Promesse d’achat : comment résilier en cas de refus de crédit ?

Promesse d’achat : comment résilier en cas de refus de crédit ?

Pour financer l’achat de leur logement, nombreuses sont les personnes qui doivent d’abord souscrire à un crédit. Cependant, l’obtention d’un crédit n’est pas facile. Elle est soumise à plusieurs conditions et on ne peut être sûr que cela aboutisse.

Dans le cas d’un refus, toute personne s’étant engagée pour l’achat d’un logement peut annuler la promesse pour cause de refus de prêt. Ce billet vous aidera à comprendre les étapes pour résilier une promesse d’achat lorsque l’obtention de crédit n’a pas abouti.

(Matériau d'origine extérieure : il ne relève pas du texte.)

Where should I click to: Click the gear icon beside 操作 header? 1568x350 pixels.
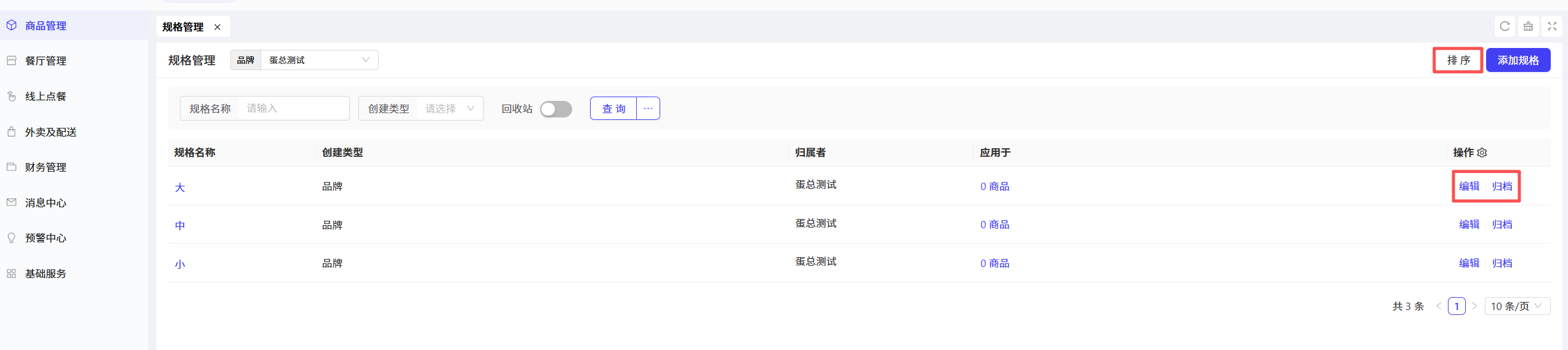[1482, 153]
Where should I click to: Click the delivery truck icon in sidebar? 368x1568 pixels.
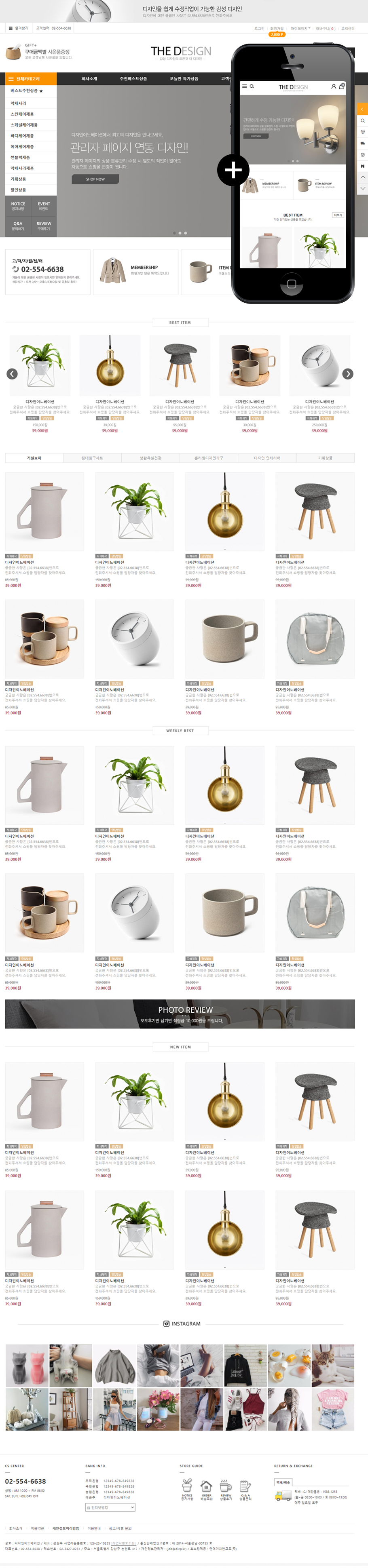pos(362,143)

En outre, vous verrez qu’il convient de rédiger une lettre de résiliation de promesse d’achat afin d’officialiser l’arrêt définitif de la procédure d’achat du bien immobilier.

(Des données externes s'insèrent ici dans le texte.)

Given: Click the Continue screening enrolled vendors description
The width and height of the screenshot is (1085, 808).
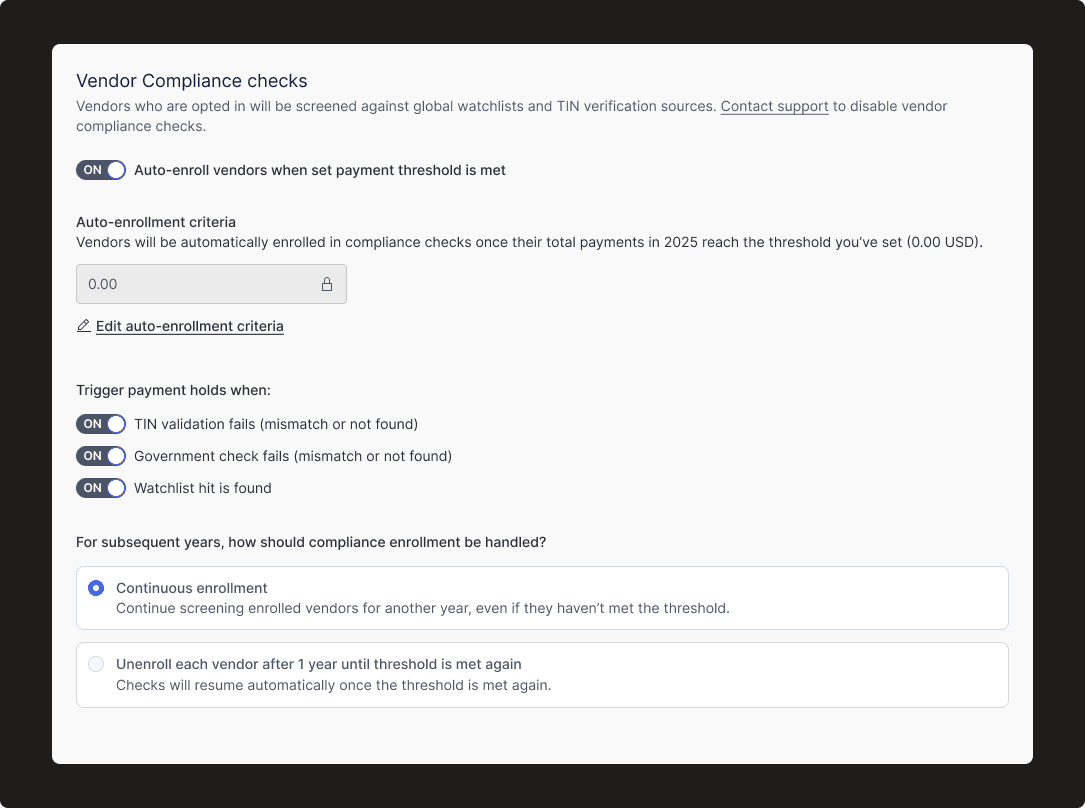Looking at the screenshot, I should 423,608.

Promesse d’achat : délai de rétraction

Tout d’abord, rassurez-vous : il existe de nombreuses possibilités d’annuler l’achat d’un bien immobilier. Tout dépend des clauses de l’avant-contrat et de la procédure d’achat. Qu’elle soit orale ou écrite, une promesse d’achat ne peut jamais pousser une personne à procéder à l’achat.

En effet, la procédure d’achat immobilier, selon la loi Macron 2015, offre à tout acheteur un délai de rétraction de 10 jours. Ce délai débute le lendemain de la signature de la promesse d’achat.

Pour revenir sur son engagement, l’acquéreur doit adresser à la personne l’ayant notifié l’avant-contrat une lettre recommandée avec avis de réception sans avoir à se justifier. Toutefois, il faut que la date d’expédition du courrier respecte le délai légal de rétraction.

La condition suspensive d’obtention de prêt

Si l’acheteur a besoin d’un prêt pour financer l’achat de son logement, la promesse de vente est obligatoirement conclue sous condition suspensive d’obtention de prêt. Les caractéristiques du financement doivent être précisées dans le document signé : le nom des banques sollicitées, le taux maximal, le montant du prêt, l’apport personnel et la durée.

Généralement, un délai d’un mois est accordé à l’acquéreur pour déposer ses demandes de prêt et un délai de deux mois pour notifier l’offre de prêt.

Si toutes les démarches sont effectuées et que l’acquéreur n’obtient de crédit d’aucune banque, l’avant-contrat devient caduc. Il n’est plus engagé et l’achat immobilier est annulé. Cependant, il faut noter qu’un seul refus de prêt suffit pour attester de la défaillance de la condition et entraîner l’annulation de la promesse d’achat.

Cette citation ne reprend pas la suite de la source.